Cela posé, je crois fermement que les fautes du gouvernement chinois justifient l’intervention directe des États civilisés. Croit-on obtenir par la persuasion que les Chinois respectent la vie et le patrimoine des étrangers ? N’a-t-on pas épuisé les moyens diplomatiques ? Quel texte pourra dépasser, par la précision et la clarté, les traités de Nankin, de Whampoa, de Tien-tsin, de Shimonosaki ? Peut-on obtenir des engagemens plus formels ? A-t-on cessé, d’ailleurs, même depuis que les négociations de paix sont ouvertes, de souffler la haine, de suggérer le pillage et l’assassinat ? Tous les fauteurs du carnage ont-ils été réellement chassés du pouvoir ? N’ont-ils pas encore la haute main sur la direction de la politique extérieure ? N’est-ce pas avec la plupart d’entre eux qu’on voulut d’abord aboucher les plénipotentiaires européens ? Nier le droit d’imposer, dans cet ordre d’idées, le respect des maximes les plus sacrées de la morale interna-nale, c’est nier que l’État ait le devoir de protéger ses régnicoles à l’étranger et de recourir, pour atteindre ce but, aux moyens coercitifs, ce qui serait contraire aux notions les plus élémentaires du droit international.

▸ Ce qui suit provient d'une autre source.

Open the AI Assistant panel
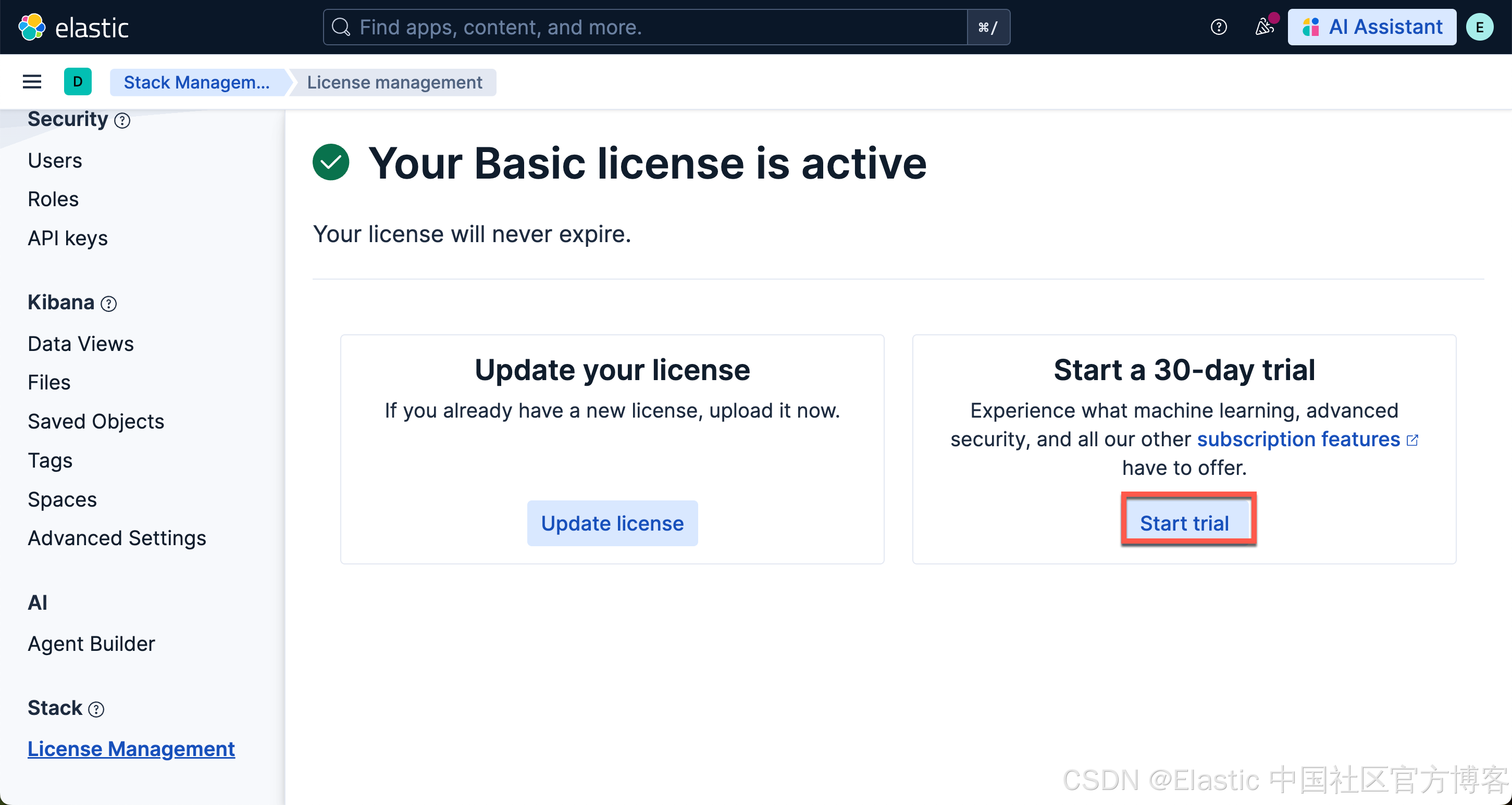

Ce devoir, tout État qui se respecte doit le remplir avec un surcroît de promptitude et d’énergie, quand il s’agit d’assurer l’inviolabilité des agens diplomatiques, déjà compromise par des crimes internationaux. Que penser d’une nation assez faible pour dévorer l’affront en silence ou pour se contenter d’excuses dérisoires ? Il est à peine utile de rappeler comment la France s’acquitta de la tâche que lui assignait son rang dans le monde, après l’insulte faite à son représentant par le dey d’Alger. Si toute l’Europe et les nations de race européenne ont été souffletées du même coup, comme elles viennent de l’être, l’obligation est encore

  1. Plusieurs jurisconsultes enseignent, à vrai dire, qu’un État n’intervient pas, quand il contraint, même par la force des armes, un autre État à remplir ses engagemens, à réparer une injustice ou une insulte : « Il y a là, dit M. Bonfils (Manuel, n. 302), pression, violence, non intervention. » N’embrouillons pas la question par une querelle de mots.